First the difference you see in the charge station power used to charge and what your car says you've used is caused by charging inefficiencies. Since charging isn't 100% efficient you only get about 85-90% of the energy out of the battery that you put in while charging. The difference is lost as heat. Further 33.5 kWh is the maximum capacity of the battery. You will never be able to use this full capacity because doing so would ruin the battery. Lithium ion batteries degrade quickly when kept fully charged (4.2V per cell) and it is even worse to let the battery sit depleted or nearly depleted. If it were possible to fully deplete the battery it is very likely it would never hold a charge again. By default when the car says it is 100% charged it is only really 90% (about 4.02V/cell if I remember correctly). You will often see this referred to as 90% SOC which means "State Of Charge." So if you see someone refer to a battery % SOC you know they mean what the actual battery charge level is not what the car says. On the other end when the car says the battery is depleted it really has about 5% left. These limits protect the battery from you prematurely killing it. If you plan to keep the car long term avoid running the battery very low as much as possible. Also less important is don't let it sit fully charged all the time. Since the car already limits you to 90% it's not that big of a deal but the battery would be happier long term if it was only at say 80%
Temperature very much so affects battery capacity. Capacity most noticeable starts dropping at about 50F and really takes a hit at freezing and below. IIRC the battery is happiest between 70F and 95F. When it's warm you will have a max usable battery capacity somewhere in the upper 20's kWh, probably about 28-29kWh. Being in the 280's Wh/mi means it's still cool where you live or you are driving at high speeds on the freeway. For reference my winter power consumption can go as high as 350 Wh/mi. I've even flirted with 400 Wh/mi a couple times. Since electric motors are so efficient, fuel economy is the opposite of gasoline cars. You will go much farther in the city than at high speeds on the freeway. Your 33.5 kWh FFE is rated at 115miles of range. This is somewhere about 250 Wh/mi (.250kWh/mi * 115mi = 28.75kWh). That is under ideal conditions. It isn't too hard to beat 250 Wh/mi in the summer. If you've been using heat, that uses several times more energy than the AC. Depending on how much AC you're using, that only takes about 10-15% off your range. If you keep off the expressway you should have a range of about 100 mi with AC. With age and usage your battery capacity will decrease. That is the unfortunate nature of batteries.

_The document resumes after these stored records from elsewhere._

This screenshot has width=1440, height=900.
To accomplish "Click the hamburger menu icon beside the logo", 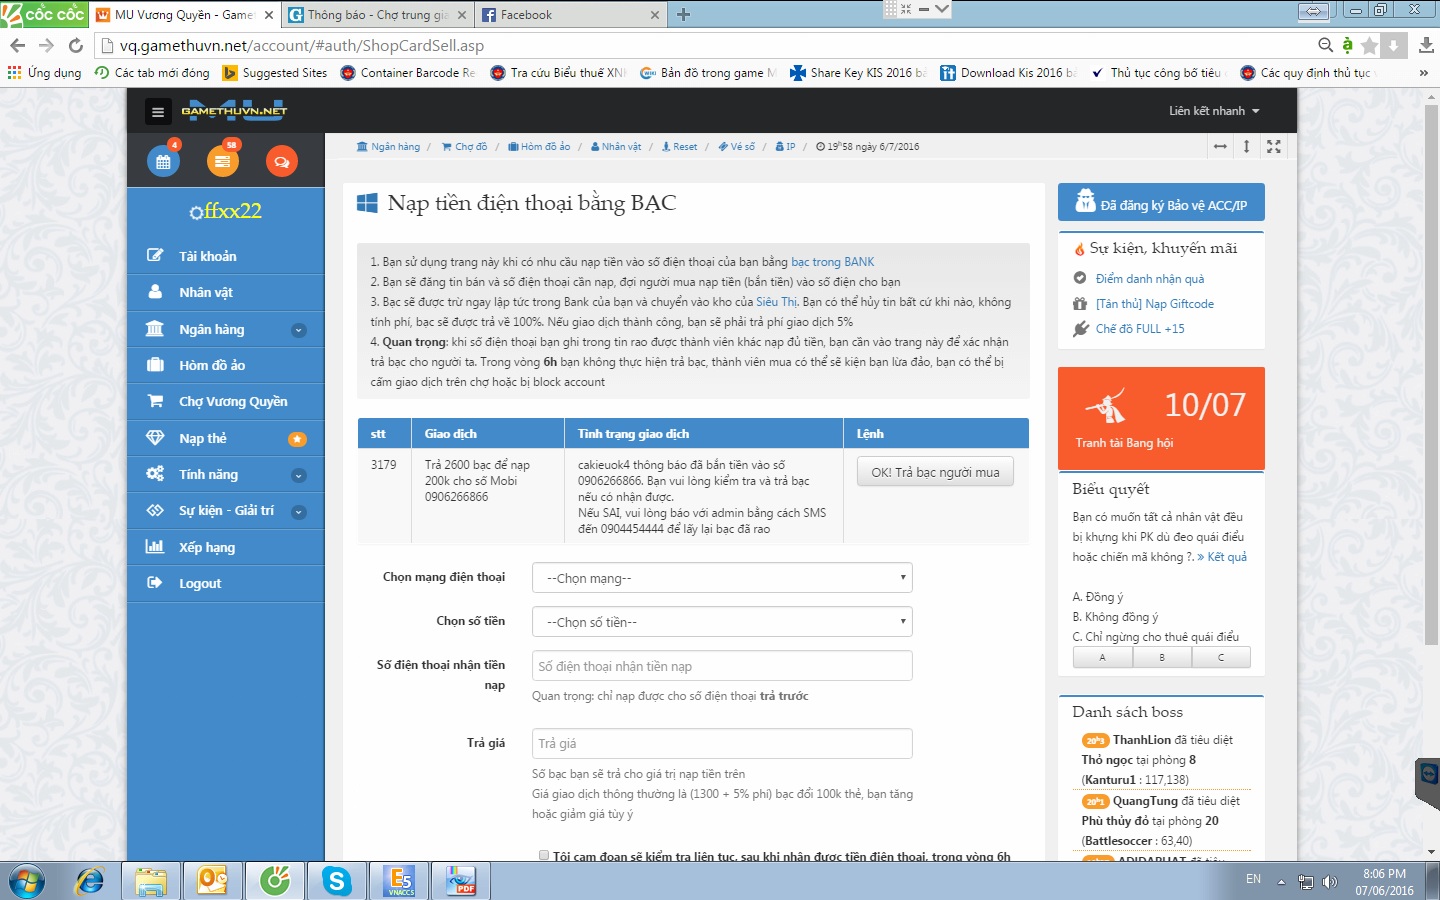I will point(157,112).
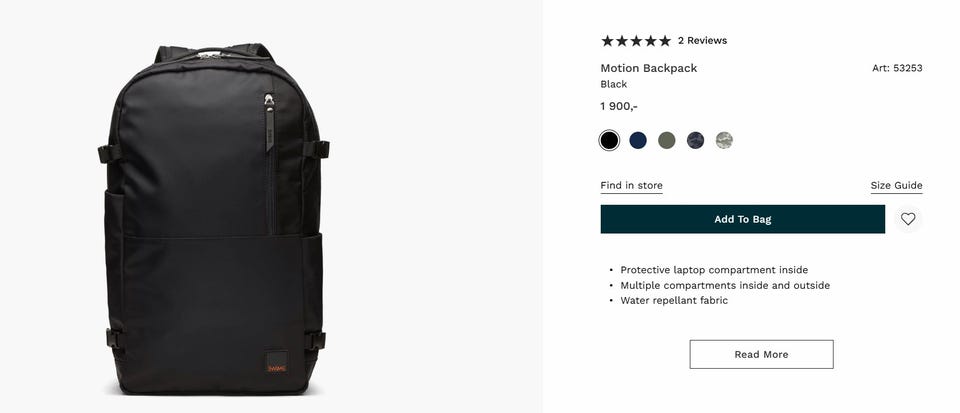The height and width of the screenshot is (413, 960).
Task: Add item to wishlist with heart icon
Action: [907, 219]
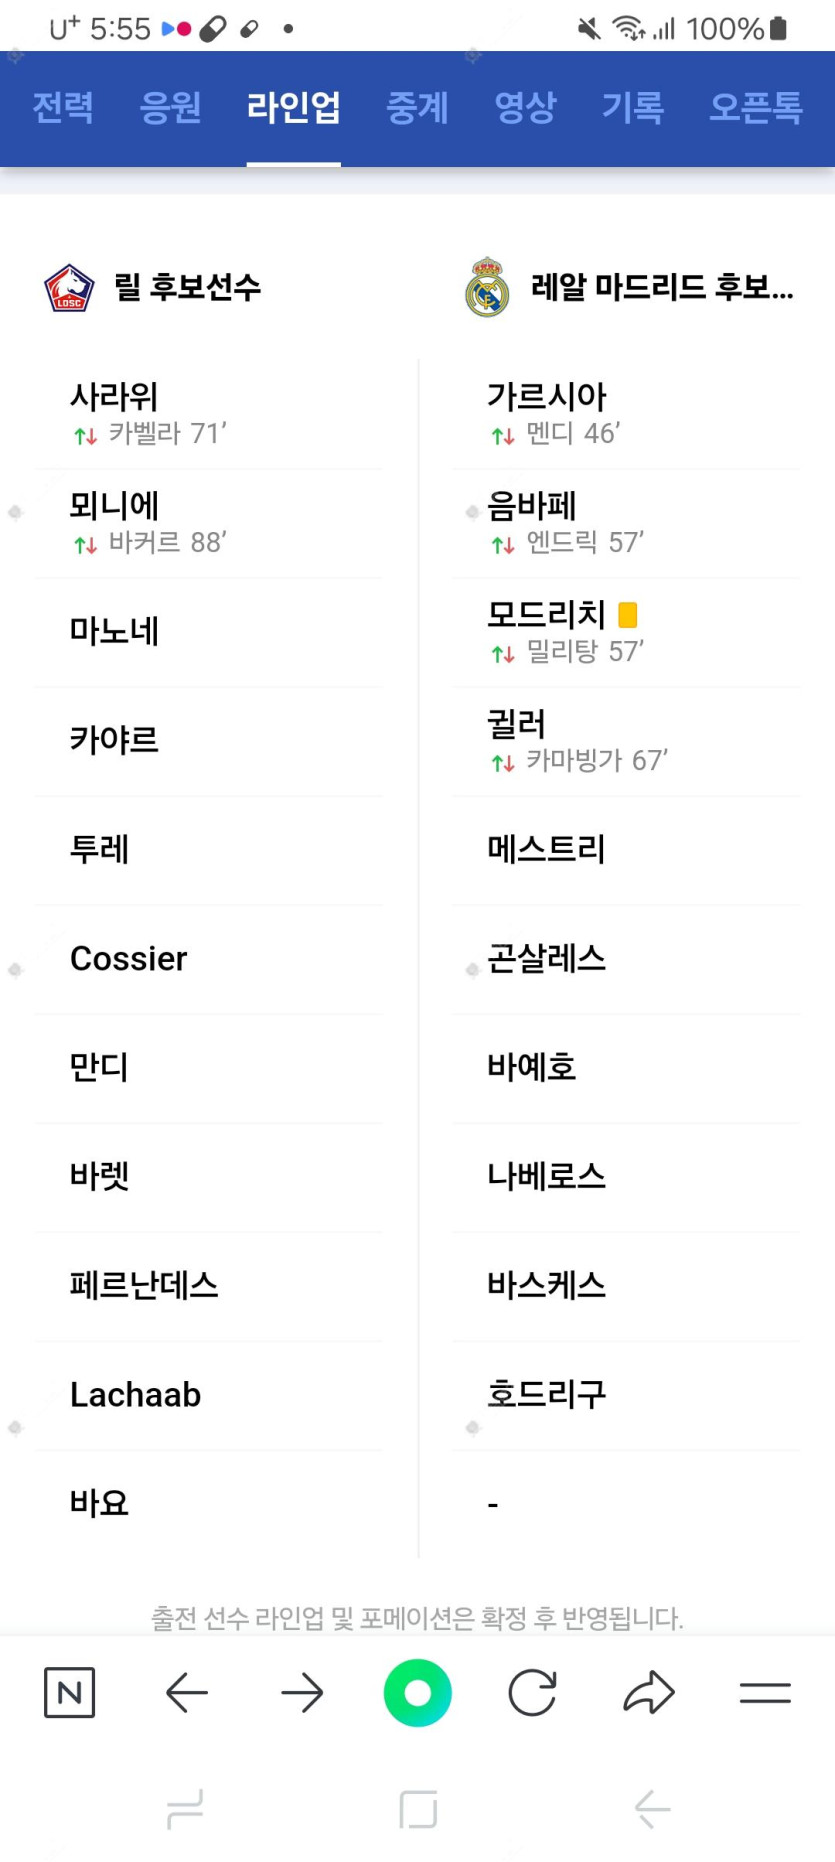Open the 영상 tab

(x=525, y=108)
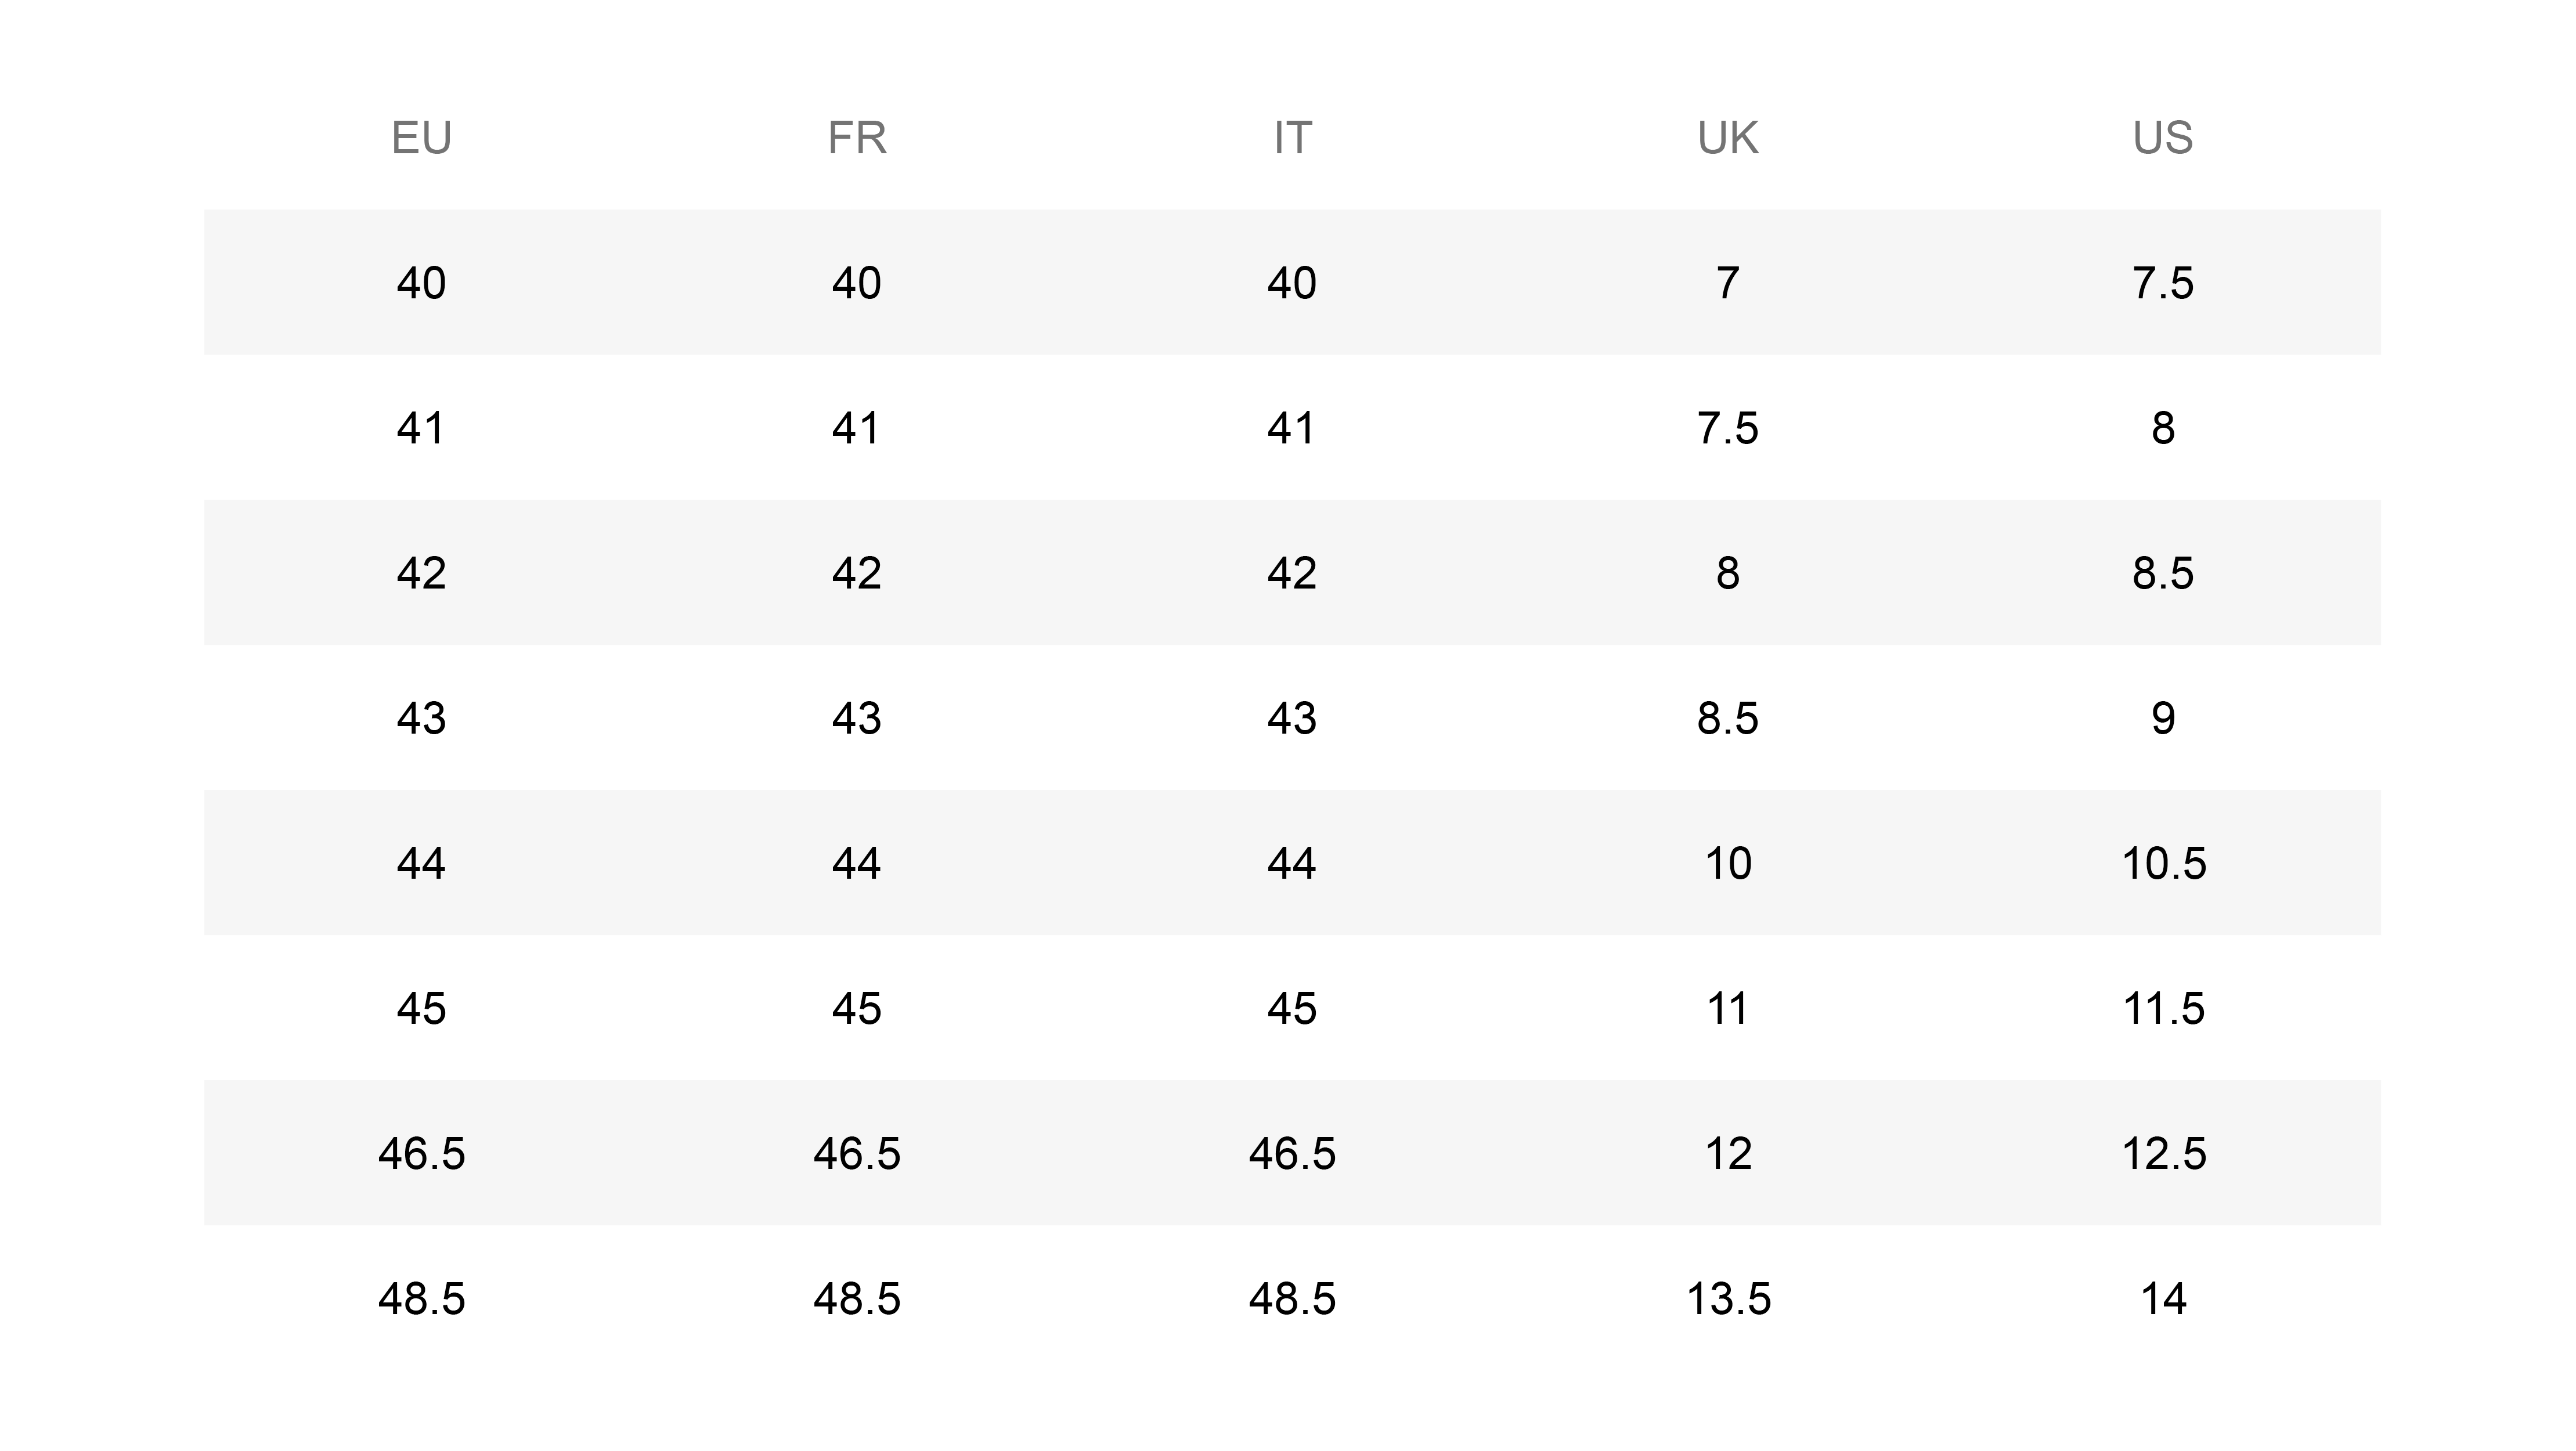Click UK size 10 cell
This screenshot has height=1451, width=2576.
coord(1727,863)
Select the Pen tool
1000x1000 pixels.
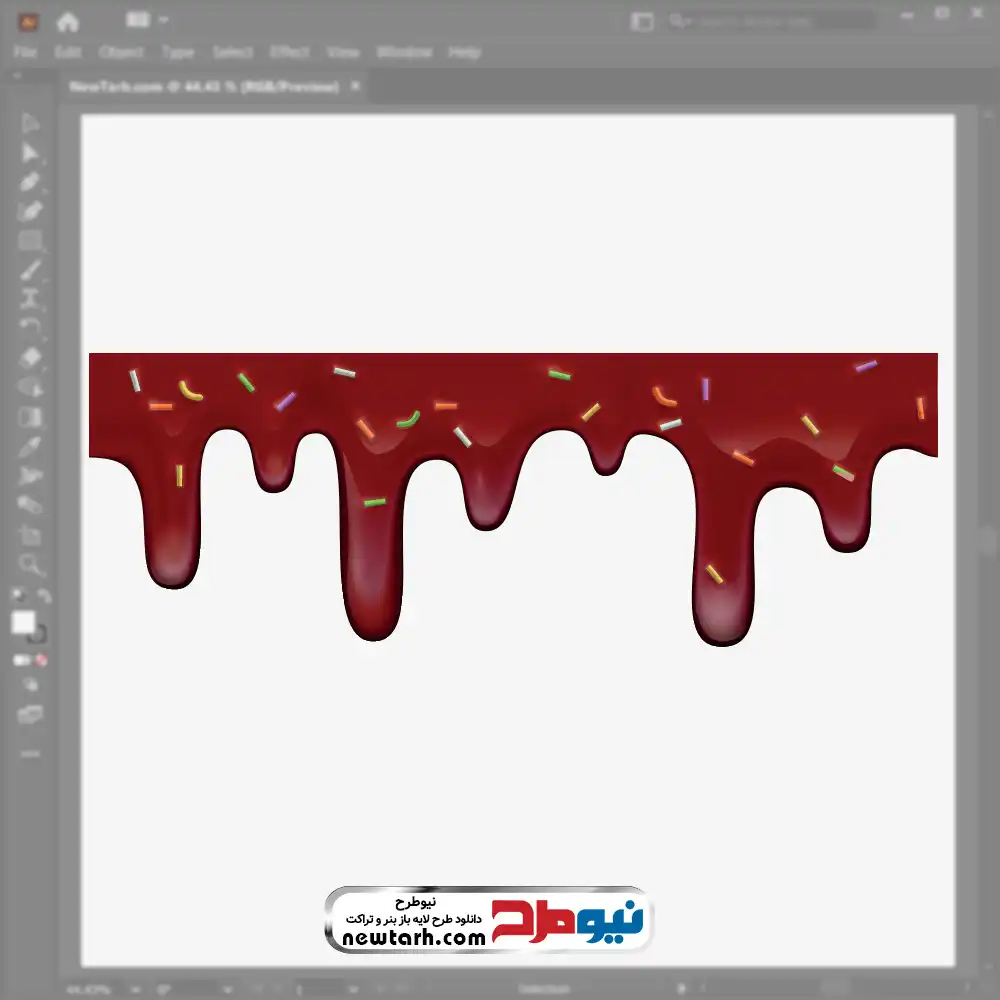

Also as a side note for winter conditions: Charging a cold soaked battery is not good for the battery. Trying the DC quick charge a cold battery is even worse! If you can, plug in immediately after driving while your battery is still warm. Once charged, letting the battery cold soak in the winter if you won't be driving the car for a while will not harm the battery. It's just trying to charge a cold soaked battery that is not good. I don't claim to fully understand why charging a cold battery is bad, but I think it has something to do with the cold affecting how the chemical reactions work in the battery. I may have it wrong but I think it results in some of the lithium ions plating out as lithium metal which is not a reversible reaction. Someone more knowledgeable correct me if I have that wrong.